テレビの視聴時間が減っている。インターネットの台頭でテレビ離れが進んでいる。それを前提にして,メディアのビジネスモデルを見直す動きがあちこちで展開中だ。
ところがどっこい。米国のテレビ視聴時間は減るどころか増えており,今や過去最高のレベルに達している。Nielsen Media Researchの調査は,ネット業界の通説を覆す結果だ。
レポートによると,家庭でのTV視聴時間は9年間,一本調子で増え続け,この1年間( 2004年9月〜2005年9月)では1日当たり平均8時間11分にもなった。1年前に比べ2.7%,10年前に比べ12.5%も増えている。個人の視聴時間は4時間32分で,これも過去最高に達している。プライムタイムの視聴者数も1年前に比べ増えており,決して低迷していない。
先日のPew Internet Project のレポートでは,米国のブロードバンド世帯普及率は53%に達したが,早くも踊り場にさしかかっていることを伝えていた。インターネットの普及と同様,ブロードバンドも使いそうな人はほとんど利用しており,今後は,ほとんど伸びないとの分析だった。
両方のレポートを見て感じることは,市場の2極分化がさらに進むことだ。確かにTVのカウチポテト族は減らないし,半数近くの人はブロードバンドと縁のない生活をおくるかもしれない。だが,富裕層や若年層はTVの視聴を減らし,ブロードバンドインターネットに接する時間を増やしている。ビジネスの観点からは,すでにブロードバンドを利用している富裕層や若年層を相手に商売をしていけば良いのだ。これ以上ブロードバンドを普及させても,つまり貧困層にブロードバンドを使わせても,ビジネス的には旨みがないと踏んでいるのだろう。やっぱりインターネットは貧富の格差をますます拡大させていくのだろうか。

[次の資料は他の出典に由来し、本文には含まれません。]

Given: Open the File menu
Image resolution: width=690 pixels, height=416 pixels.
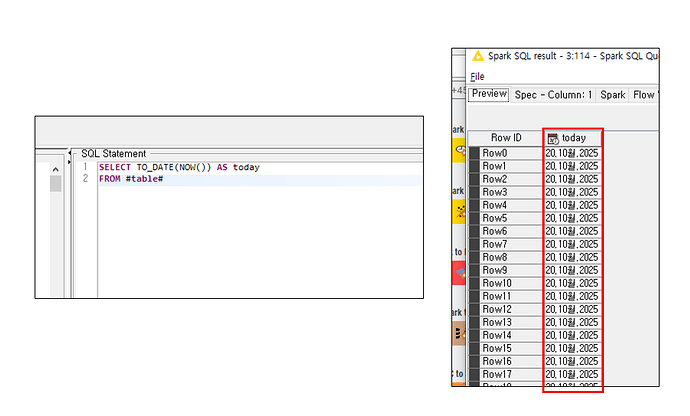Looking at the screenshot, I should click(x=477, y=76).
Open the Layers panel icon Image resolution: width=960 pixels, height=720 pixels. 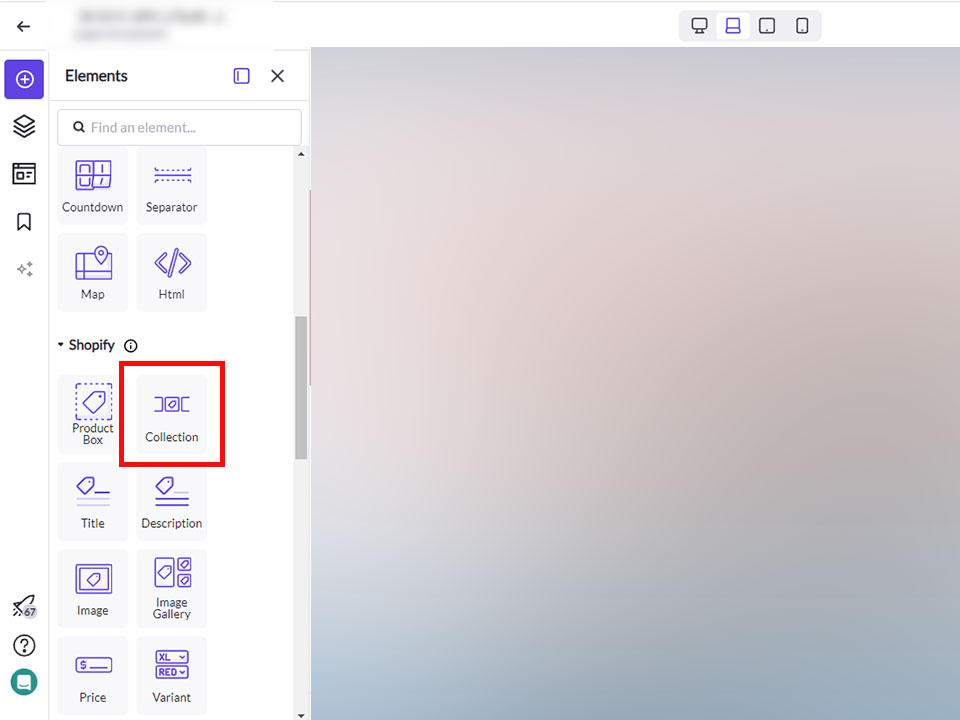click(x=24, y=126)
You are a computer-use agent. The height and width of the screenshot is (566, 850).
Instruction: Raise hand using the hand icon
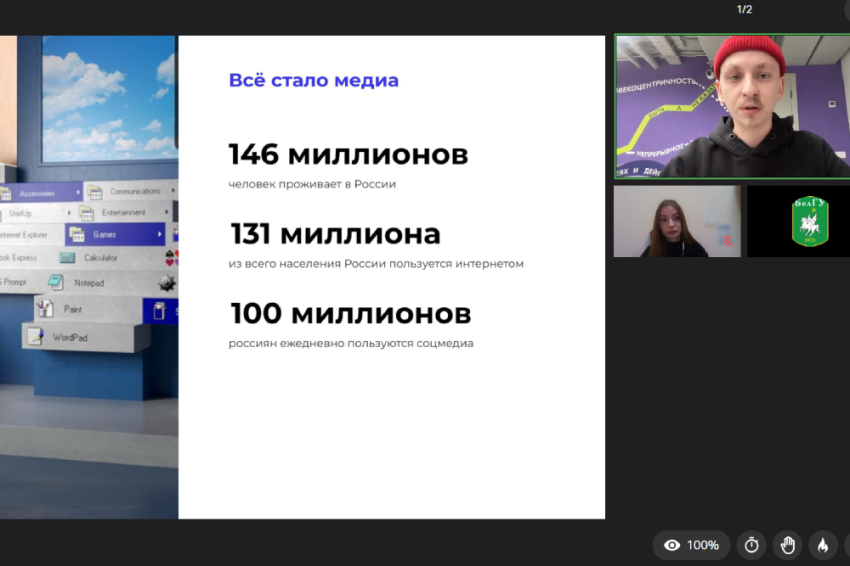(788, 545)
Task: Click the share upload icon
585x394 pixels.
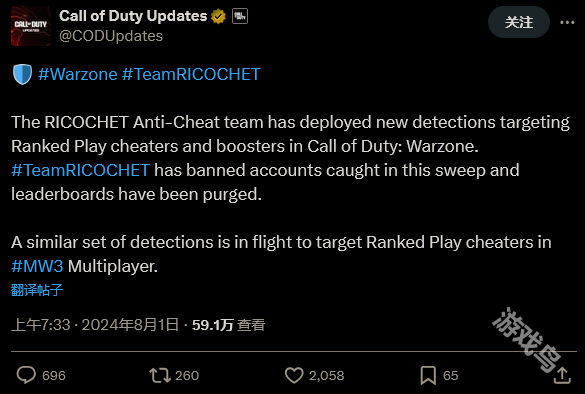Action: pos(562,375)
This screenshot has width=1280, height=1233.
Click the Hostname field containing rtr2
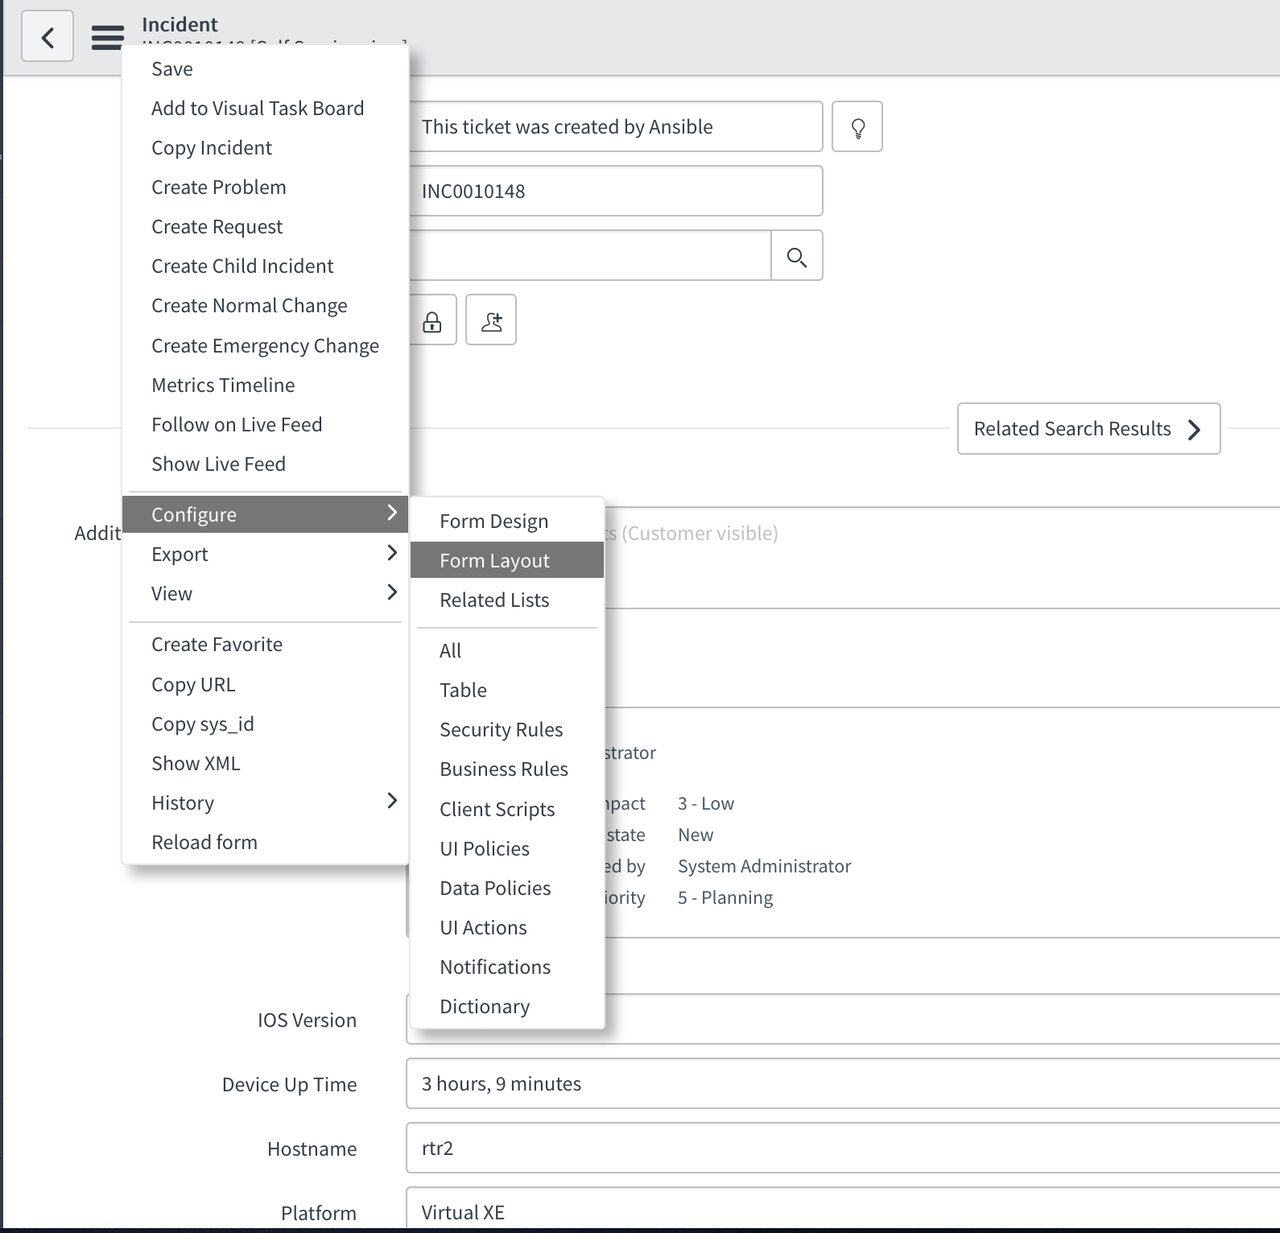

10年少し前の話を思い出した。某大学の某大先生が,その当時の米副大統領ゴアが提唱する世界情報基盤(GII:Global Information)をしきりに持ち上げ,日本も支援すべきと主張していた。地球のすみずみまでインターネット環境を整備する必要性を,声高らかに訴えていたのだ。GII構想は米産業の世界戦略であることは明白なのに。そこで,その先生に「世界の半分近い人が電話すらかけたことがない現状では,開発途上国の生活レベルアップにはGIIよりも電話環境の整備のほうを優先すべきでは」と質問したことがあるが,無視された。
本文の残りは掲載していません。